#### Task statement:
Render every line of the entries below as a JSON list of strings, with one string per line and blank lines omitted.

----------------------------------------

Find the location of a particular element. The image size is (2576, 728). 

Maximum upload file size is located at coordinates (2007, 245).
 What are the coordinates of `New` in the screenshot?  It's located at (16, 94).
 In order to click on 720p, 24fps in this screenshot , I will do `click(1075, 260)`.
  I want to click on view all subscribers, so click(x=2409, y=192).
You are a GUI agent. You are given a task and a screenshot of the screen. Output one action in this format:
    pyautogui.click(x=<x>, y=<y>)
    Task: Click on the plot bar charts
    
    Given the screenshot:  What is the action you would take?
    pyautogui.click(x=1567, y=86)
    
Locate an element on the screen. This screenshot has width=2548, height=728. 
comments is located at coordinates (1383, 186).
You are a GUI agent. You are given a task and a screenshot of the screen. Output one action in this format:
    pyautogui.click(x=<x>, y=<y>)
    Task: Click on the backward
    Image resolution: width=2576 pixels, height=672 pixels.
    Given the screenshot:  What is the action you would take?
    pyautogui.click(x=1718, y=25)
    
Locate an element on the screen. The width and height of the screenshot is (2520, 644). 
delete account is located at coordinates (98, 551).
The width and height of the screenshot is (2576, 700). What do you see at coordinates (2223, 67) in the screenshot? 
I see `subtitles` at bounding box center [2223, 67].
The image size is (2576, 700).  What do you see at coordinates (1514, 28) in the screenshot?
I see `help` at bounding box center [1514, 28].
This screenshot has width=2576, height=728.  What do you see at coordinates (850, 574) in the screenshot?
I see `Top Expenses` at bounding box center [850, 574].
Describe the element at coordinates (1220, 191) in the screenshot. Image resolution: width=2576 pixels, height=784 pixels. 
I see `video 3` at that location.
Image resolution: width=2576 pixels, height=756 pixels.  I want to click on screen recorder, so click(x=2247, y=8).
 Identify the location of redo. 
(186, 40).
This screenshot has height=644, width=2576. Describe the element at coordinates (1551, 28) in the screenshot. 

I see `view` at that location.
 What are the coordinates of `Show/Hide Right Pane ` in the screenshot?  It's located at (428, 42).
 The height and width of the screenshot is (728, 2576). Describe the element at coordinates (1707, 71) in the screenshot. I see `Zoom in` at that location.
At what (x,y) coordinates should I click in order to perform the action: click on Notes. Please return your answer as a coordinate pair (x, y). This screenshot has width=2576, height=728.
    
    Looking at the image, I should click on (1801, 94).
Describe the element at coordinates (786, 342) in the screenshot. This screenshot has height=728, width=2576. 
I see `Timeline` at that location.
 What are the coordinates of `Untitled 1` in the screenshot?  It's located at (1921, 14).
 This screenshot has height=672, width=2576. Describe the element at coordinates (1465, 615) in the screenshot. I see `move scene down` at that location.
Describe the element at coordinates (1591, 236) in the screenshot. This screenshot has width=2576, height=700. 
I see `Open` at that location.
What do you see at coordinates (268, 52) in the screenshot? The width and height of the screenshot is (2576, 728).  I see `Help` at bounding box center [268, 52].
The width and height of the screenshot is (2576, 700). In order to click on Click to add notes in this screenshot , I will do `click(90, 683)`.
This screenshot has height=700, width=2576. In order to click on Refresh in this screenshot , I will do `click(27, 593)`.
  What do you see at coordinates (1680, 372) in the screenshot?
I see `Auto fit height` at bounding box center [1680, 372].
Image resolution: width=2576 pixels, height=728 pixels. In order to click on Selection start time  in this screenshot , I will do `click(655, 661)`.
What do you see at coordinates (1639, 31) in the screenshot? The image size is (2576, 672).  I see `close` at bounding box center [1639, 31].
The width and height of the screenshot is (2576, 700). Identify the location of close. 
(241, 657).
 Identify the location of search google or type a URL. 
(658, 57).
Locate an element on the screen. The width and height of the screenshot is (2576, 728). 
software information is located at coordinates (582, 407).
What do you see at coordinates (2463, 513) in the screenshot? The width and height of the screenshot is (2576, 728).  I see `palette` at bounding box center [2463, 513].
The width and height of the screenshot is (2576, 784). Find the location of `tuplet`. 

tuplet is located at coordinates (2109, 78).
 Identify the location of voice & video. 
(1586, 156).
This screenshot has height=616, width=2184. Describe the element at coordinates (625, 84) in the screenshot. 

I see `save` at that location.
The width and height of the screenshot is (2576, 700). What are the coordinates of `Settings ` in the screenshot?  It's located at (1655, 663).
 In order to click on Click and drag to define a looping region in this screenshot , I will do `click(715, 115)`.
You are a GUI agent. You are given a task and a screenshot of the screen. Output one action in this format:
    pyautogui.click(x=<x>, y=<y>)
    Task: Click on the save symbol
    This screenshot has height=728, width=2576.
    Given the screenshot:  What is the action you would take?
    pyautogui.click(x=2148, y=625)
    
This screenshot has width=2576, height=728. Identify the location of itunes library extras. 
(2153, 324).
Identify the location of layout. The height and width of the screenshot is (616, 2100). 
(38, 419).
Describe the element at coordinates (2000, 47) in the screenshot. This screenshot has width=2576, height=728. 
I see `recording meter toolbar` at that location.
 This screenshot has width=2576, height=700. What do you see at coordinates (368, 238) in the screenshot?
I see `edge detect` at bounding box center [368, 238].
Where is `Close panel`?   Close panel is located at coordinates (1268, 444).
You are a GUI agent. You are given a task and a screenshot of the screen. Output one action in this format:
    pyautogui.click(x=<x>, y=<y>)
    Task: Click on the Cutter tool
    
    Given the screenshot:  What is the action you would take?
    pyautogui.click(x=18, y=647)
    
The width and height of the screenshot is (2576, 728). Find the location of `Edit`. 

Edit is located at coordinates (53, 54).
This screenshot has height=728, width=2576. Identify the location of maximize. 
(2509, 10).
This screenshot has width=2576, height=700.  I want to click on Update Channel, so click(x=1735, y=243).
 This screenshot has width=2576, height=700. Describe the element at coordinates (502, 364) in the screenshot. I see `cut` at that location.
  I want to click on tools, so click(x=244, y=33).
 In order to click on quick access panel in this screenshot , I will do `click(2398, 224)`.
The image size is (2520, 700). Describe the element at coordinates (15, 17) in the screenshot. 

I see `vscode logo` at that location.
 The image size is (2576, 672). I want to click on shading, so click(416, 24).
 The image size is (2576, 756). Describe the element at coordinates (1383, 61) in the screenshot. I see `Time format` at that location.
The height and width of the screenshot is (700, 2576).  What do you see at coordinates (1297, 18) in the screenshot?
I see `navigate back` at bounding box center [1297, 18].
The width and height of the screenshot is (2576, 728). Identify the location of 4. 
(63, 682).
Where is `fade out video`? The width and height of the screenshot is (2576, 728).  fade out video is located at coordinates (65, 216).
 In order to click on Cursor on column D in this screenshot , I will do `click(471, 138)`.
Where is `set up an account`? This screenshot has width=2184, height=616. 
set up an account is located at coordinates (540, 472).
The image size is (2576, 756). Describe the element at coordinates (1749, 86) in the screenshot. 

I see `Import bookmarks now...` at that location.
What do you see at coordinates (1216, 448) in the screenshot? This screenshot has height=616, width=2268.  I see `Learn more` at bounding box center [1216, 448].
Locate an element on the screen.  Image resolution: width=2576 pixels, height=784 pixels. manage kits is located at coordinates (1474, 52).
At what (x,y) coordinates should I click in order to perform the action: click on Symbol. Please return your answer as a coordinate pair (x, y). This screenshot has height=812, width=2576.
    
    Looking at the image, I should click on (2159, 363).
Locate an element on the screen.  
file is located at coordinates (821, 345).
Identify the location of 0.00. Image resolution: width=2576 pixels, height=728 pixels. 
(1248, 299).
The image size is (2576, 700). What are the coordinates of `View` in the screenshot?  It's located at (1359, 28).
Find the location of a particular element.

----------------------------------------

#### Correct result:
[
  "Find the location of a particular element. The image size is (2576, 728). ",
  "Maximum upload file size is located at coordinates (2007, 245).",
  " What are the coordinates of `New` in the screenshot?  It's located at (16, 94).",
  " In order to click on 720p, 24fps in this screenshot , I will do `click(1075, 260)`.",
  "  I want to click on view all subscribers, so click(x=2409, y=192).",
  "You are a GUI agent. You are given a task and a screenshot of the screen. Output one action in this format:",
  "    pyautogui.click(x=<x>, y=<y>)",
  "    Task: Click on the plot bar charts",
  "    Given the screenshot:  What is the action you would take?",
  "    pyautogui.click(x=1567, y=86)",
  "Locate an element on the screen. This screenshot has width=2548, height=728. ",
  "comments is located at coordinates (1383, 186).",
  "You are a GUI agent. You are given a task and a screenshot of the screen. Output one action in this format:",
  "    pyautogui.click(x=<x>, y=<y>)",
  "    Task: Click on the backward",
  "    Image resolution: width=2576 pixels, height=672 pixels.",
  "    Given the screenshot:  What is the action you would take?",
  "    pyautogui.click(x=1718, y=25)",
  "Locate an element on the screen. The width and height of the screenshot is (2520, 644). ",
  "delete account is located at coordinates (98, 551).",
  "The width and height of the screenshot is (2576, 700). What do you see at coordinates (2223, 67) in the screenshot? ",
  "I see `subtitles` at bounding box center [2223, 67].",
  "The image size is (2576, 700).  What do you see at coordinates (1514, 28) in the screenshot?",
  "I see `help` at bounding box center [1514, 28].",
  "This screenshot has width=2576, height=728.  What do you see at coordinates (850, 574) in the screenshot?",
  "I see `Top Expenses` at bounding box center [850, 574].",
  "Describe the element at coordinates (1220, 191) in the screenshot. Image resolution: width=2576 pixels, height=784 pixels. ",
  "I see `video 3` at that location.",
  "Image resolution: width=2576 pixels, height=756 pixels.  I want to click on screen recorder, so click(x=2247, y=8).",
  " Identify the location of redo. ",
  "(186, 40).",
  "This screenshot has height=644, width=2576. Describe the element at coordinates (1551, 28) in the screenshot. ",
  "I see `view` at that location.",
  " What are the coordinates of `Show/Hide Right Pane ` in the screenshot?  It's located at (428, 42).",
  " The height and width of the screenshot is (728, 2576). Describe the element at coordinates (1707, 71) in the screenshot. I see `Zoom in` at that location.",
  "At what (x,y) coordinates should I click in order to perform the action: click on Notes. Please return your answer as a coordinate pair (x, y). This screenshot has width=2576, height=728.",
  "    Looking at the image, I should click on (1801, 94).",
  "Describe the element at coordinates (786, 342) in the screenshot. This screenshot has height=728, width=2576. ",
  "I see `Timeline` at that location.",
  " What are the coordinates of `Untitled 1` in the screenshot?  It's located at (1921, 14).",
  " This screenshot has height=672, width=2576. Describe the element at coordinates (1465, 615) in the screenshot. I see `move scene down` at that location.",
  "Describe the element at coordinates (1591, 236) in the screenshot. This screenshot has width=2576, height=700. ",
  "I see `Open` at that location.",
  "What do you see at coordinates (268, 52) in the screenshot? The width and height of the screenshot is (2576, 728).  I see `Help` at bounding box center [268, 52].",
  "The width and height of the screenshot is (2576, 700). In order to click on Click to add notes in this screenshot , I will do `click(90, 683)`.",
  "This screenshot has height=700, width=2576. In order to click on Refresh in this screenshot , I will do `click(27, 593)`.",
  "  What do you see at coordinates (1680, 372) in the screenshot?",
  "I see `Auto fit height` at bounding box center [1680, 372].",
  "Image resolution: width=2576 pixels, height=728 pixels. In order to click on Selection start time  in this screenshot , I will do `click(655, 661)`.",
  "What do you see at coordinates (1639, 31) in the screenshot? The image size is (2576, 672).  I see `close` at bounding box center [1639, 31].",
  "The width and height of the screenshot is (2576, 700). Identify the location of close. ",
  "(241, 657).",
  " Identify the location of search google or type a URL. ",
  "(658, 57).",
  "Locate an element on the screen. The width and height of the screenshot is (2576, 728). ",
  "software information is located at coordinates (582, 407).",
  "What do you see at coordinates (2463, 513) in the screenshot? The width and height of the screenshot is (2576, 728).  I see `palette` at bounding box center [2463, 513].",
  "The width and height of the screenshot is (2576, 784). Find the location of `tuplet`. ",
  "tuplet is located at coordinates (2109, 78).",
  " Identify the location of voice & video. ",
  "(1586, 156).",
  "This screenshot has height=616, width=2184. Describe the element at coordinates (625, 84) in the screenshot. ",
  "I see `save` at that location.",
  "The width and height of the screenshot is (2576, 700). What are the coordinates of `Settings ` in the screenshot?  It's located at (1655, 663).",
  " In order to click on Click and drag to define a looping region in this screenshot , I will do `click(715, 115)`.",
  "You are a GUI agent. You are given a task and a screenshot of the screen. Output one action in this format:",
  "    pyautogui.click(x=<x>, y=<y>)",
  "    Task: Click on the save symbol",
  "    This screenshot has height=728, width=2576.",
  "    Given the screenshot:  What is the action you would take?",
  "    pyautogui.click(x=2148, y=625)",
  "This screenshot has width=2576, height=728. Identify the location of itunes library extras. ",
  "(2153, 324).",
  "Identify the location of layout. The height and width of the screenshot is (616, 2100). ",
  "(38, 419).",
  "Describe the element at coordinates (2000, 47) in the screenshot. This screenshot has width=2576, height=728. ",
  "I see `recording meter toolbar` at that location.",
  " This screenshot has width=2576, height=700. What do you see at coordinates (368, 238) in the screenshot?",
  "I see `edge detect` at bounding box center [368, 238].",
  "Where is `Close panel`?   Close panel is located at coordinates (1268, 444).",
  "You are a GUI agent. You are given a task and a screenshot of the screen. Output one action in this format:",
  "    pyautogui.click(x=<x>, y=<y>)",
  "    Task: Click on the Cutter tool",
  "    Given the screenshot:  What is the action you would take?",
  "    pyautogui.click(x=18, y=647)",
  "The width and height of the screenshot is (2576, 728). Find the location of `Edit`. ",
  "Edit is located at coordinates (53, 54).",
  "This screenshot has height=728, width=2576. Identify the location of maximize. ",
  "(2509, 10).",
  "This screenshot has width=2576, height=700.  I want to click on Update Channel, so click(x=1735, y=243).",
  " This screenshot has width=2576, height=700. Describe the element at coordinates (502, 364) in the screenshot. I see `cut` at that location.",
  "  I want to click on tools, so click(x=244, y=33).",
  " In order to click on quick access panel in this screenshot , I will do `click(2398, 224)`.",
  "The image size is (2520, 700). Describe the element at coordinates (15, 17) in the screenshot. ",
  "I see `vscode logo` at that location.",
  " The image size is (2576, 672). I want to click on shading, so click(416, 24).",
  " The image size is (2576, 756). Describe the element at coordinates (1383, 61) in the screenshot. I see `Time format` at that location.",
  "The height and width of the screenshot is (700, 2576).  What do you see at coordinates (1297, 18) in the screenshot?",
  "I see `navigate back` at bounding box center [1297, 18].",
  "The width and height of the screenshot is (2576, 728). Identify the location of 4. ",
  "(63, 682).",
  "Where is `fade out video`? The width and height of the screenshot is (2576, 728).  fade out video is located at coordinates (65, 216).",
  " In order to click on Cursor on column D in this screenshot , I will do `click(471, 138)`.",
  "Where is `set up an account`? This screenshot has width=2184, height=616. ",
  "set up an account is located at coordinates (540, 472).",
  "The image size is (2576, 756). Describe the element at coordinates (1749, 86) in the screenshot. ",
  "I see `Import bookmarks now...` at that location.",
  "What do you see at coordinates (1216, 448) in the screenshot? This screenshot has height=616, width=2268.  I see `Learn more` at bounding box center [1216, 448].",
  "Locate an element on the screen.  Image resolution: width=2576 pixels, height=784 pixels. manage kits is located at coordinates (1474, 52).",
  "At what (x,y) coordinates should I click in order to perform the action: click on Symbol. Please return your answer as a coordinate pair (x, y). This screenshot has height=812, width=2576.",
  "    Looking at the image, I should click on (2159, 363).",
  "Locate an element on the screen.  ",
  "file is located at coordinates (821, 345).",
  "Identify the location of 0.00. Image resolution: width=2576 pixels, height=728 pixels. ",
  "(1248, 299).",
  "The image size is (2576, 700). What are the coordinates of `View` in the screenshot?  It's located at (1359, 28).",
  "Find the location of a particular element."
]